THE PROBLEM: Output all the records word for word. Drop the pictures.

DATASET EXCERPTS:
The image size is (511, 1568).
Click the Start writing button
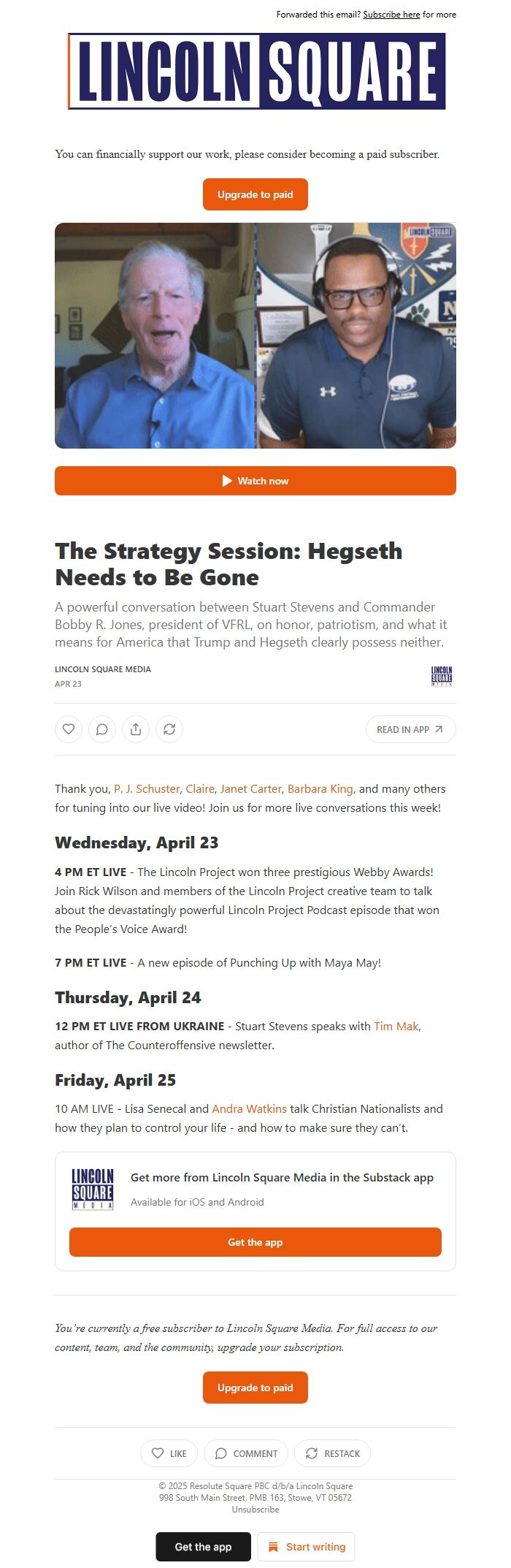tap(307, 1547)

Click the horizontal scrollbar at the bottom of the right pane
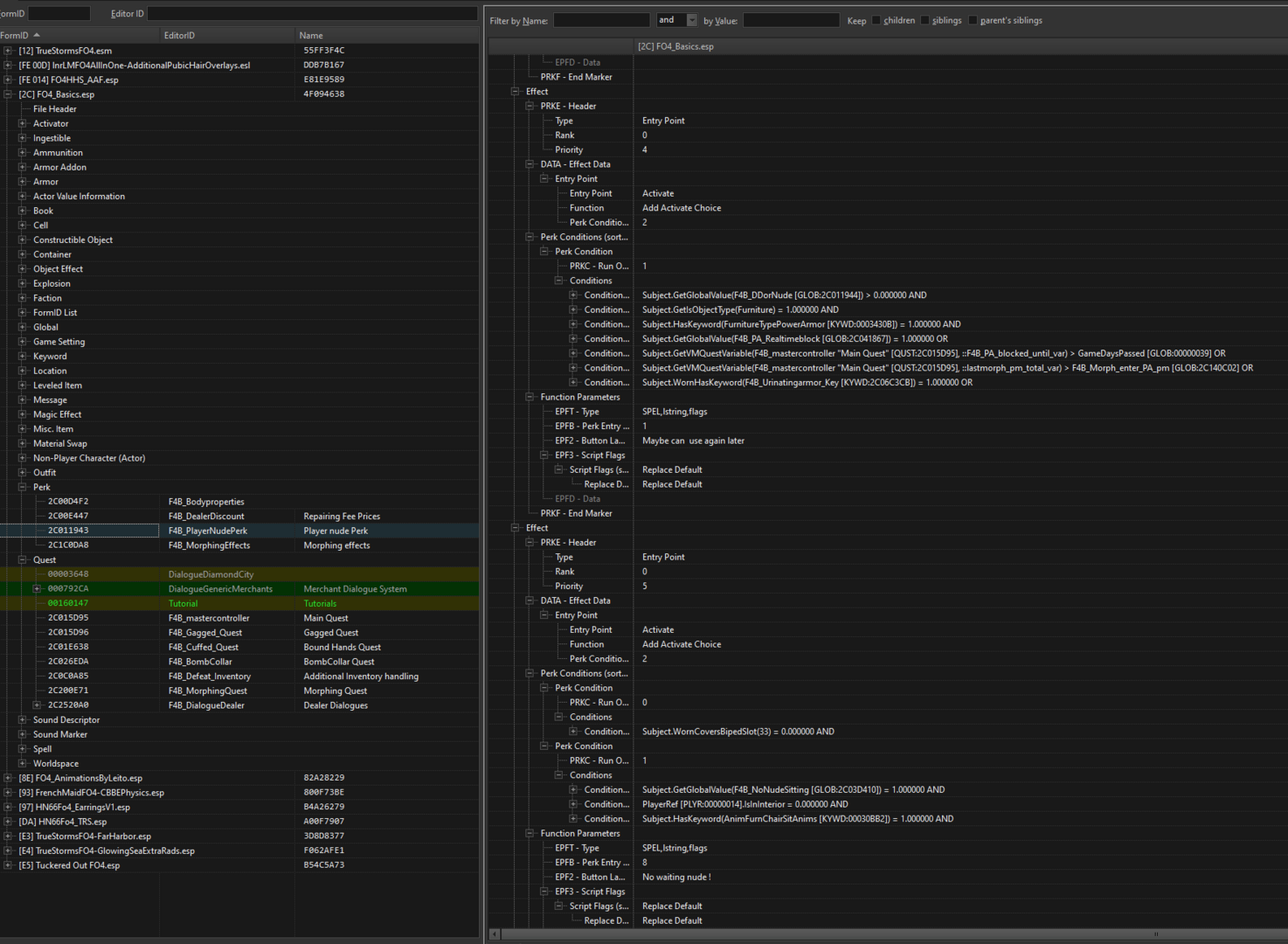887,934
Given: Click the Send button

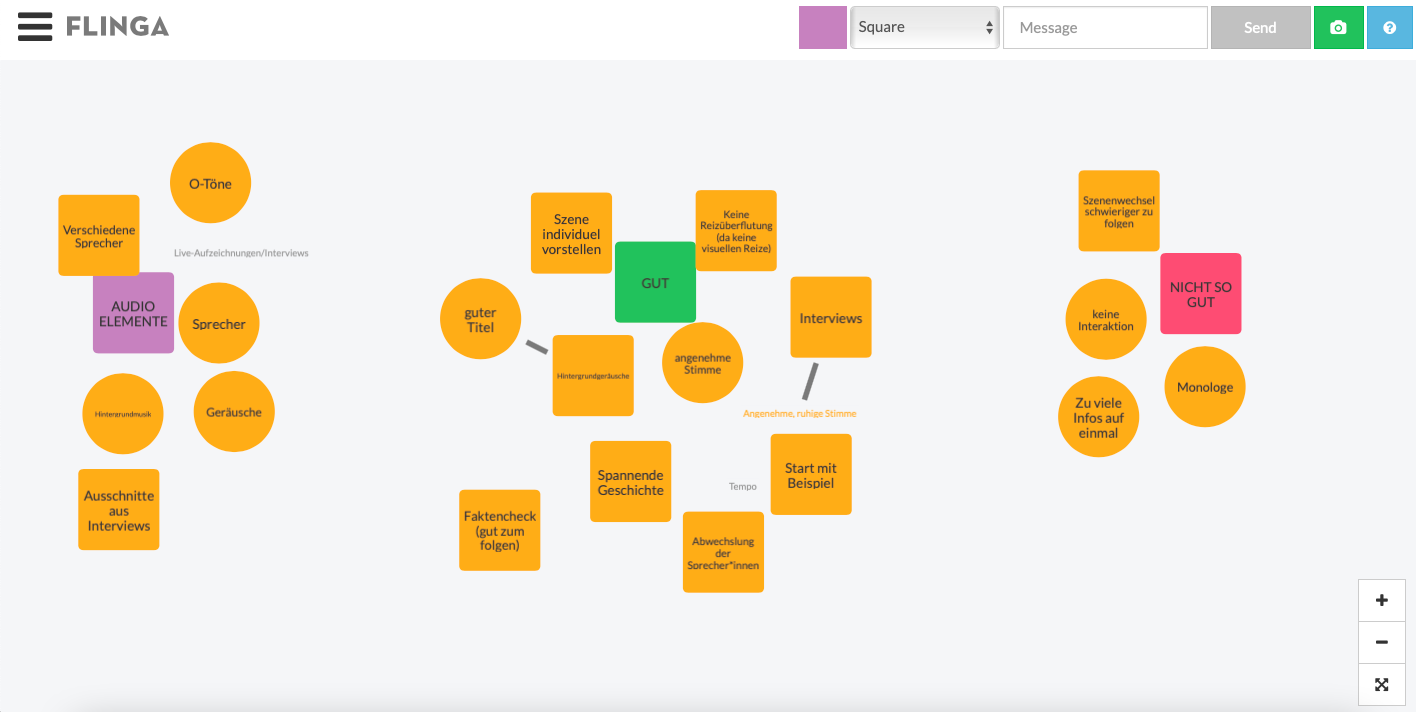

REPLY:
The image size is (511, 1568).
Click the Start writing button
tap(307, 1547)

Click the horizontal scrollbar at the bottom of the right pane
887,934
Given: Click the Send button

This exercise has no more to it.